PROBLEM DESCRIPTION => Your task is to copy every line of the records below that contains "value".

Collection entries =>

[Start of section]

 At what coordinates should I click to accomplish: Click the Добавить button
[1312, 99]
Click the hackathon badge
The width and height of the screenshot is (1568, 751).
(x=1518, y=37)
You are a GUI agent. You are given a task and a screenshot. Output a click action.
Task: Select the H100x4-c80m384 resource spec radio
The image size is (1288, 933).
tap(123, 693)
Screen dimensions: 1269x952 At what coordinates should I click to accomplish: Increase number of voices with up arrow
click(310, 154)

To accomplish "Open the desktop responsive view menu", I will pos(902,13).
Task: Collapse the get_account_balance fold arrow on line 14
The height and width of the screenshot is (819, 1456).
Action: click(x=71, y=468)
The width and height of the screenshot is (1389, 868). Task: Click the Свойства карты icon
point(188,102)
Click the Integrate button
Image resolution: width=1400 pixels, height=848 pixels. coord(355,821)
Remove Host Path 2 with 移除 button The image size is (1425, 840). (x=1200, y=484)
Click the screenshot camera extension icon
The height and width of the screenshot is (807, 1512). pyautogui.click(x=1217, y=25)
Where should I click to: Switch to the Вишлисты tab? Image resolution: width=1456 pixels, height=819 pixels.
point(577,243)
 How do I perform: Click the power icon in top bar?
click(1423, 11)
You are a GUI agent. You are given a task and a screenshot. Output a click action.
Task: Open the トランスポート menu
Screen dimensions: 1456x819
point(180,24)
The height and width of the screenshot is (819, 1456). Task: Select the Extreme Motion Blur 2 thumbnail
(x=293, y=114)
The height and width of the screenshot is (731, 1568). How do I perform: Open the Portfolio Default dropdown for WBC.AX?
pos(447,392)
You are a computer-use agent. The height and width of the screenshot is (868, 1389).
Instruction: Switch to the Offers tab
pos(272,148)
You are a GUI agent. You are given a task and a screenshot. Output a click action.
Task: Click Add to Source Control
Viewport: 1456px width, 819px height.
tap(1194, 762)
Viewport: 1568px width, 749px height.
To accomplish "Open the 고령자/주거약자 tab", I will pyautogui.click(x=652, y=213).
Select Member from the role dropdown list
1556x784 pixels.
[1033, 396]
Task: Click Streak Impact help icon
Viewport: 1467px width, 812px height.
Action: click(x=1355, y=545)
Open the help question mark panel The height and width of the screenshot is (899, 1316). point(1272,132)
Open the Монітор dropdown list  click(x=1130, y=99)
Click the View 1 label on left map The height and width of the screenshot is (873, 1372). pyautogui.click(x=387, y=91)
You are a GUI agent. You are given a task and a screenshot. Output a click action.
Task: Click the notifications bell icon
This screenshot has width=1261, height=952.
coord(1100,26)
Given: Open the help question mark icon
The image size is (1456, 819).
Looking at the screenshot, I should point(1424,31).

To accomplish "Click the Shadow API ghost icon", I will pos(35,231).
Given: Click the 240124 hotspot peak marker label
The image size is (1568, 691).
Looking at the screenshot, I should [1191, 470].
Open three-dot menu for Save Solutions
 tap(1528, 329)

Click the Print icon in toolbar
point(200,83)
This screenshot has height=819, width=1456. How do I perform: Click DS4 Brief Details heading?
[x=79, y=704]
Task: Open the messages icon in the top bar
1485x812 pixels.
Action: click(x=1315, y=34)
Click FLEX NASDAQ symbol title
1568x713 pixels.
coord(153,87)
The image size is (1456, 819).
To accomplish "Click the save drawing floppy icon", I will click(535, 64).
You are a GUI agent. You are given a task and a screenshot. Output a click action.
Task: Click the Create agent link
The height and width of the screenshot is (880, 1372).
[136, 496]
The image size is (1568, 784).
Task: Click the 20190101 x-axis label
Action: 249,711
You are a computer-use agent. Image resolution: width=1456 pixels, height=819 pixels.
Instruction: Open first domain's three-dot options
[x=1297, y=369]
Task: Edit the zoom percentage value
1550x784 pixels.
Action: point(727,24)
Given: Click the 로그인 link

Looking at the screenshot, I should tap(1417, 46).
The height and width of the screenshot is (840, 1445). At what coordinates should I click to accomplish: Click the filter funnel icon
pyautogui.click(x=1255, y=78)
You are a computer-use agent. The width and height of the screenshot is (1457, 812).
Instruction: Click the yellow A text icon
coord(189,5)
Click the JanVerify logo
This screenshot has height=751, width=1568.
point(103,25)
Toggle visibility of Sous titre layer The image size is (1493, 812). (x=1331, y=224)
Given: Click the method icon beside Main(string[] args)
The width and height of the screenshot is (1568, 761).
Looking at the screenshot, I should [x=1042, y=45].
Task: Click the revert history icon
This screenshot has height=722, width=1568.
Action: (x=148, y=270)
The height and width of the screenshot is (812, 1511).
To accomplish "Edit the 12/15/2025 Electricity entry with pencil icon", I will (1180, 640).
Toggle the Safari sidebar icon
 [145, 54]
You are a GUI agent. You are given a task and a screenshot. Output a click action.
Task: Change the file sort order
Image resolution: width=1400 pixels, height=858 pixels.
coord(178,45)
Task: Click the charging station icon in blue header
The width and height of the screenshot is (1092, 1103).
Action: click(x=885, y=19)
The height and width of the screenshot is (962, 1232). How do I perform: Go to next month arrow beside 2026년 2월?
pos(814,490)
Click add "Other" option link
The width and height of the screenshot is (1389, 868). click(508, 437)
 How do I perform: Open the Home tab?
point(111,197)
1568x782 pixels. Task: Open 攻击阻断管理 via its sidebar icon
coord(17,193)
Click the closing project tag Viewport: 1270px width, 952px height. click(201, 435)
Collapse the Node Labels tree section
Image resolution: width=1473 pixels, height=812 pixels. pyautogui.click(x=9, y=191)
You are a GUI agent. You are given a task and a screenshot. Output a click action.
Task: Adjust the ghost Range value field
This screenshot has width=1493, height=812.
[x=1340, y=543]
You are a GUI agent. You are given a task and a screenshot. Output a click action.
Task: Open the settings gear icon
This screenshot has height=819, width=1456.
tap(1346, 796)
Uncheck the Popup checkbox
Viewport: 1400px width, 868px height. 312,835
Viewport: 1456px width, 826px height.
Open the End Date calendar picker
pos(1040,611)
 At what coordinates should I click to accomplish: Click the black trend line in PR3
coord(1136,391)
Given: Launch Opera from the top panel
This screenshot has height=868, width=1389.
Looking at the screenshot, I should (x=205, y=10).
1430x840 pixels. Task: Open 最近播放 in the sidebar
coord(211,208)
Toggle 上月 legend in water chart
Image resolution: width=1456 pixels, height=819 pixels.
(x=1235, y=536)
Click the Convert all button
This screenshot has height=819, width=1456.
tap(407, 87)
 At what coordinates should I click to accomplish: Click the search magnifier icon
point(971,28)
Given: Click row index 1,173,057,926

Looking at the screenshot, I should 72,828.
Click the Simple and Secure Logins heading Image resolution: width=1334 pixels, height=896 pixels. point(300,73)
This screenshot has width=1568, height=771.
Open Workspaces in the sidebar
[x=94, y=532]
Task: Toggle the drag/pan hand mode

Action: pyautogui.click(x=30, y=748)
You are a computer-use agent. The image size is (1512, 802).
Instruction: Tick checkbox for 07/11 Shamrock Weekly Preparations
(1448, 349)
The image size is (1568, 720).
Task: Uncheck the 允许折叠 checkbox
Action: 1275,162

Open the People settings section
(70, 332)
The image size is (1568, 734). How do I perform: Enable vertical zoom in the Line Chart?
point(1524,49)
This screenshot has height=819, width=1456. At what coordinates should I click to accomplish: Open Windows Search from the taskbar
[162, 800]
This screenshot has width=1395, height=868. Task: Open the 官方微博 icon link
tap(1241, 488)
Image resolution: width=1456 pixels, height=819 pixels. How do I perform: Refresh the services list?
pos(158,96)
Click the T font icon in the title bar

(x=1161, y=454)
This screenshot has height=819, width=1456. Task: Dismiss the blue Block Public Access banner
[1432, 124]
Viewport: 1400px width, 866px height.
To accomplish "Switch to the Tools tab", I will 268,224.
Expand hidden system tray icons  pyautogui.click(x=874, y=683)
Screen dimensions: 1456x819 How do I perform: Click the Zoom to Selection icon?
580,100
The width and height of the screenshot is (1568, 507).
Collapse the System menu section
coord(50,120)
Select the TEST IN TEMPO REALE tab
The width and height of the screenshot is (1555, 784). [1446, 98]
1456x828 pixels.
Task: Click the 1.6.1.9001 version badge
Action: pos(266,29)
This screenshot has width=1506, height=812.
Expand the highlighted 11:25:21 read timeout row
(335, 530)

[End of section]

SOLUTION FOR THIS EXERCISE =>
Task: Edit the zoom percentage value
Task: Adjust the ghost Range value field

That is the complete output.